Die wichtigsten Festivals der Schweiz
Die Schweiz zählt zu den festivalreichsten Ländern Europas, gemessen an der Bevölkerungsdichte. Einige der bekanntesten:
- Montreux Jazz Festival: Das weltweit renommierteste Jazzfestival der Schweiz, jährlich im Juli am Genfersee. Trotz dem Namen nicht mehr ausschliesslich Jazz-fokussiert – internationale Stars aller Genres treten auf. Für Schweizer Bands ist ein Auftritt beim Montreux Jazz ein Karrieremarker.
- Gurten Festival: Das grösste Musikfestival im Kanton Bern, jährlich im Juli auf dem Gurten. Indie, Alternative, Pop und Hip-Hop stehen im Vordergrund. Für Schweizer Nachwuchsacts gibt es Nachwuchs-Showcases.
- Greenfield Festival: Das grösste Schweizer Rock- und Metal-Festival in Interlaken, jährlich im Juni. International besetzt, mit Headlinern aus dem Hard Rock und Metal-Bereich.

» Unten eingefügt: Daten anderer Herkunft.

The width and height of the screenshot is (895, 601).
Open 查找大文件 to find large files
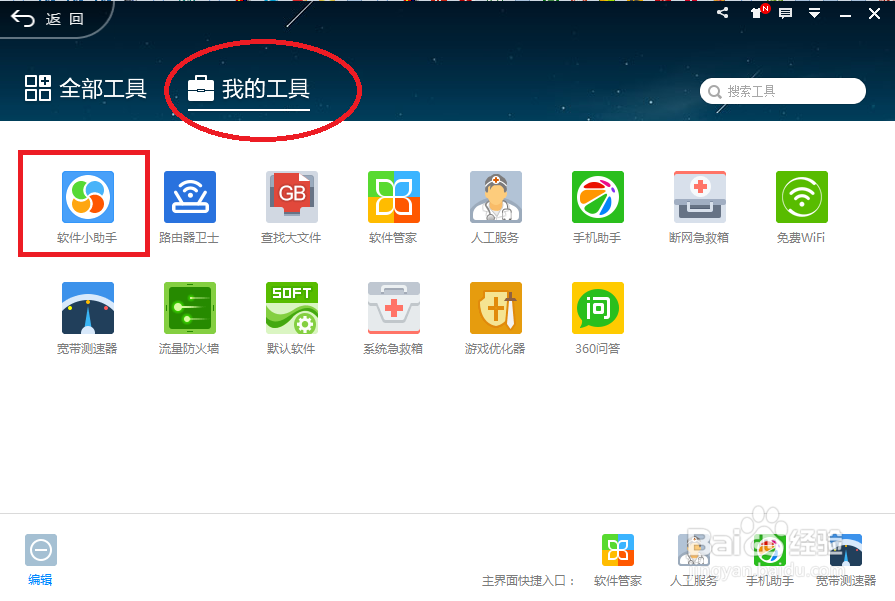[x=291, y=205]
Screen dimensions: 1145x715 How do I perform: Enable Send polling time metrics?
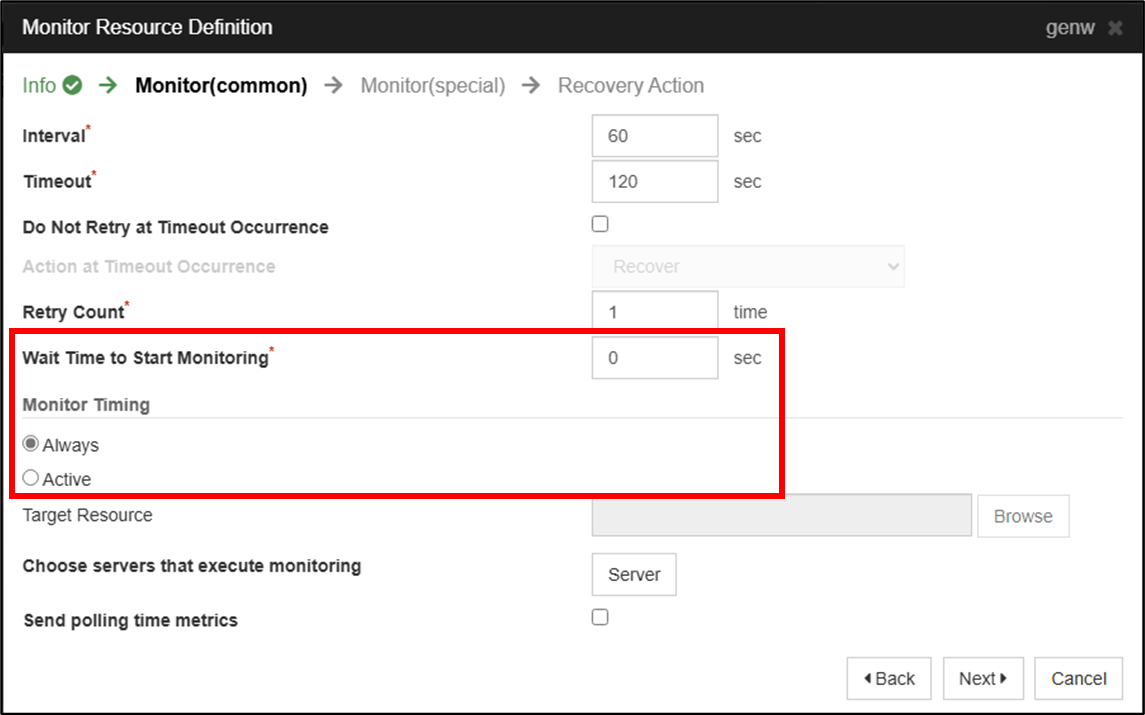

- Openair Frauenfeld: Das grösste Hip-Hop-Festival der Schweiz (und eines der grössten Europas), jährlich im Juli in Frauenfeld. Zieht regelmässig internationale Top-Acts und eine treue Hip-Hop-Community an.
- Paleo Festival Nyon: Eines der grössten Festivals der Schweiz, nahe Genf. Vielseitig, mit Fokus auf Weltmusik und internationalen Acts aller Genres.
- OpenAir St. Gallen: Traditionsreiches Festival in der Ostschweiz, bekannt für sein vielfältiges Lineup aus Rock, Indie, Pop und Elektronik.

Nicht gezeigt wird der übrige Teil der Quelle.